I built a model with 9 categorical predictor variables. Using SPSS, my omnibus test was significant ($\chi^2$=220.01), my -2loglikelihood was 1335.2 (Nagelkerke $R^2$ 0.231), but my Hosmer and Lemeshow Test was significant (chi-sqr=16.2, p=0.042). My sample size is n=1199.

Is it problematic to proceed with this model, despite lack of fit?

I tried removing one of my binary predictor variables, and noticed that in the new model my Hosmer Lemeshow Test was significant (p=0.198), but my -2loglikelihood increased to 1442.2. Is there a trade off between Hosmer Lemeshow and -2loglikelihood?

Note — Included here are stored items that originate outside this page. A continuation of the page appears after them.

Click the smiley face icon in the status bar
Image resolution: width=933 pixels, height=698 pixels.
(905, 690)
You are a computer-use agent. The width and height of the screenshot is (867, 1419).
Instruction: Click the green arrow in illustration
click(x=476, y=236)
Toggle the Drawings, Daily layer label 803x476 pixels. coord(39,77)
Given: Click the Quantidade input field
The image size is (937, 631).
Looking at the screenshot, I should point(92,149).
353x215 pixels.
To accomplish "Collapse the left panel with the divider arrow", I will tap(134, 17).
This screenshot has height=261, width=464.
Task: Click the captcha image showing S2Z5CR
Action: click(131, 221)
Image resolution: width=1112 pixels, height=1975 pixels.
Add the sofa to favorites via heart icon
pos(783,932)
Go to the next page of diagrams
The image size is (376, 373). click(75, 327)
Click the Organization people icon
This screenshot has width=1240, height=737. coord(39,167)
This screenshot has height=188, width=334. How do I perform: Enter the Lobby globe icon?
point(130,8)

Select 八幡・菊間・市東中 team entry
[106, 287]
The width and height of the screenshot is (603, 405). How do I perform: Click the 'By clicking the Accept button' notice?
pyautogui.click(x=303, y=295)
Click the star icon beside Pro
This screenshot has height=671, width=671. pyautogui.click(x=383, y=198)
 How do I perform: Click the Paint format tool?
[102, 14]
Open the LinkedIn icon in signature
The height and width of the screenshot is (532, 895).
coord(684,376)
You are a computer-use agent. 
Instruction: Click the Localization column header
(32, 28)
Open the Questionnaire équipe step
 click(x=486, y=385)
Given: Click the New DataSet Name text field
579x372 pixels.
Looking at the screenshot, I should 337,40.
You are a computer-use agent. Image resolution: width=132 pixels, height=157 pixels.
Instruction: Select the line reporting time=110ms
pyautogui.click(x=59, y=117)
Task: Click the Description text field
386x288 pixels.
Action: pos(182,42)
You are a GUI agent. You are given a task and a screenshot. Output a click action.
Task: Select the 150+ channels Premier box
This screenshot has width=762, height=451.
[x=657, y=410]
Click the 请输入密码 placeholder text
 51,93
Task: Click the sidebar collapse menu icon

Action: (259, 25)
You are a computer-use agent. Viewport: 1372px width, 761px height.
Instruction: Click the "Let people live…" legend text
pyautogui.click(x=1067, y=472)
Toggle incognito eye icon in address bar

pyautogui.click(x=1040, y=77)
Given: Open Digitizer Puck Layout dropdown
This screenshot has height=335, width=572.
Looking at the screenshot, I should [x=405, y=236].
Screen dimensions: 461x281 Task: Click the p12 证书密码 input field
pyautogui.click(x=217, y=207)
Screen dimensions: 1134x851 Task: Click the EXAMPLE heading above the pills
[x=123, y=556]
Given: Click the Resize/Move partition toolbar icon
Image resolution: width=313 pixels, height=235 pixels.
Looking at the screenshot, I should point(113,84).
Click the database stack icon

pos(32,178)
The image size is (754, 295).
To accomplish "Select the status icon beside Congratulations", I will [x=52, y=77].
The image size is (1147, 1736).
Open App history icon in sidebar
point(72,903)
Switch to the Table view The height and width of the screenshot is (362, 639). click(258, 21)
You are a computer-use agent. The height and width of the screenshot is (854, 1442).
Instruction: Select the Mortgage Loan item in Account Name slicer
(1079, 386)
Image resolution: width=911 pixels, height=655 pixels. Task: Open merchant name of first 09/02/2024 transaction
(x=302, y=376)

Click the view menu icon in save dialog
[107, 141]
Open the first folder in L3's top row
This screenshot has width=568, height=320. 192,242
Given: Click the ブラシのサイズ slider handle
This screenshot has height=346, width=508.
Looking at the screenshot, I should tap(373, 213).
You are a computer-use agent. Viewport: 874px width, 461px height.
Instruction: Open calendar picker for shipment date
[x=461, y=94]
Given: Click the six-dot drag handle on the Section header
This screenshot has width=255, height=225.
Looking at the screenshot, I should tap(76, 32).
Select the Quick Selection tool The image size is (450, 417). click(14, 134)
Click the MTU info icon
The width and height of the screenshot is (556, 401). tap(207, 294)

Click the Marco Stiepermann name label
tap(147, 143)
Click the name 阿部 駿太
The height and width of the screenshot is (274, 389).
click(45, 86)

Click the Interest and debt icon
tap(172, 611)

How do I decide which model is appropriate?

My method for building this model was originally entering in all my predictor variables of interest, and examining the adjusted ORs of my variable of interest. Is my model a poor fit?

Additionally, how does one go about testing for multicollinearity when your predictor variables are all categorical (in other orders, calculating VIF is not possible). I was told in class that as long as the standard errors of Beta coefficients are less than 2 there is no reason to suspect multicollinearity, but I am not sure if this is sufficient?

Best Answer

The Hosmer and Lemeshow test is obsolete as has been discussed elsewhere on this site. See also Goodness-of-fit test in Logistic regression; which 'fit' do we want to test?.

My Regression Modeling Strategies course notes at https://hbiostat.org/rms present a hopefully coherent strategy for logistic regression model specification and validation. We almost never want to trade off predictive discrimination just to make a model have a better calibration curve.

Note that if the model contains only categorical variables and interactions among the variables are not needed, the model must fit the data and no calibration assessment is needed.

To check co-linearities I suggest variable clustering, e.g., the R Hmisc package varclus function.